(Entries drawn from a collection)
--- start ---

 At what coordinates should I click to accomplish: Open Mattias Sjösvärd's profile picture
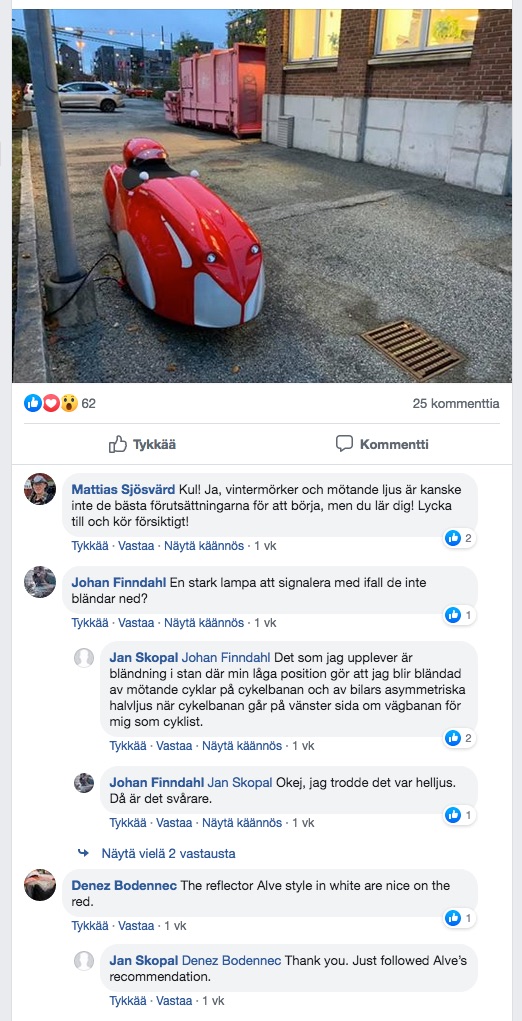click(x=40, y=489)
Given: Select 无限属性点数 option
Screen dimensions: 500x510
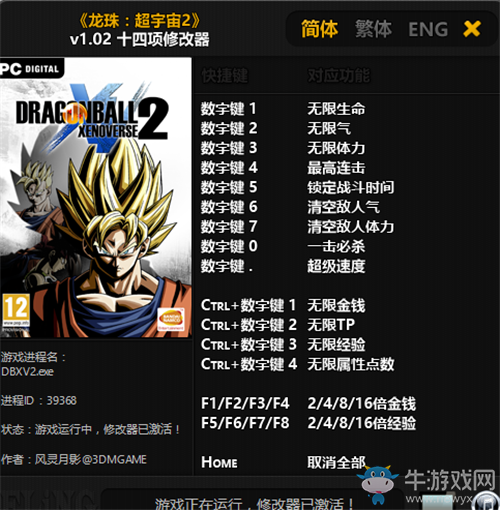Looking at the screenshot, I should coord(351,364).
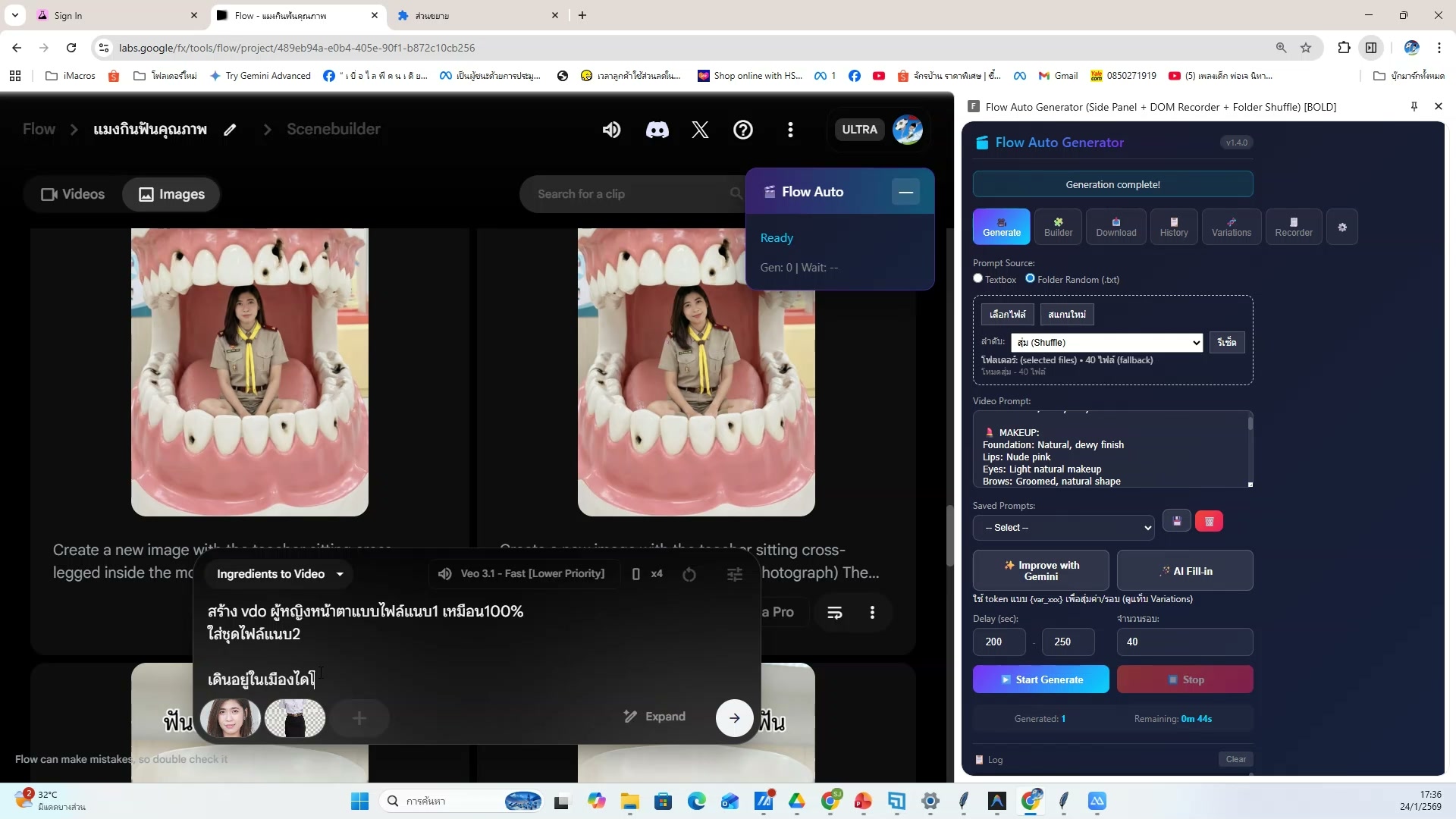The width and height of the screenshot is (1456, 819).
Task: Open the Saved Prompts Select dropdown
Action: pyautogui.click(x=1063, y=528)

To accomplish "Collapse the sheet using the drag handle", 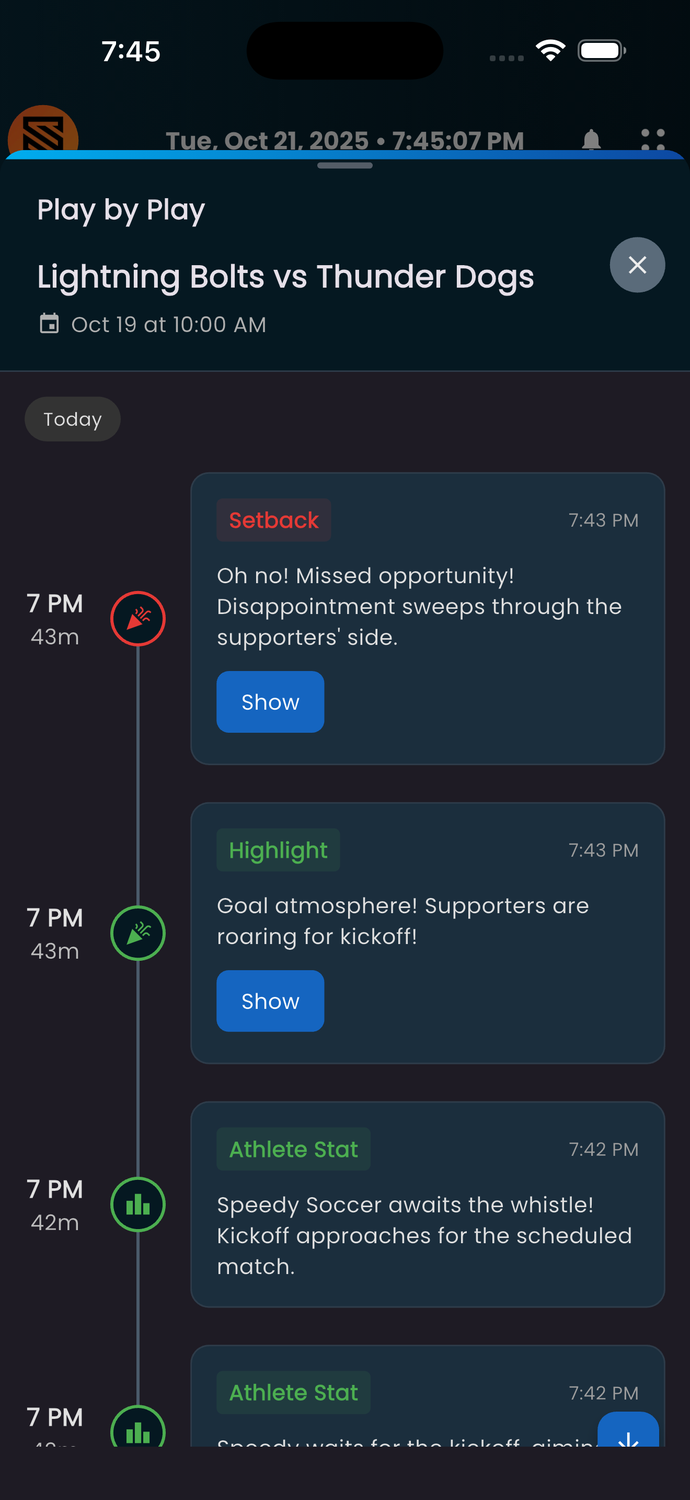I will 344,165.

--- end ---

- What is asked
List every line of the material that contains the word "Open".

- The answer
 At what coordinates should I click to accomplish: Open Mattias Sjösvärd's profile picture
Task: Open the Saved Prompts Select dropdown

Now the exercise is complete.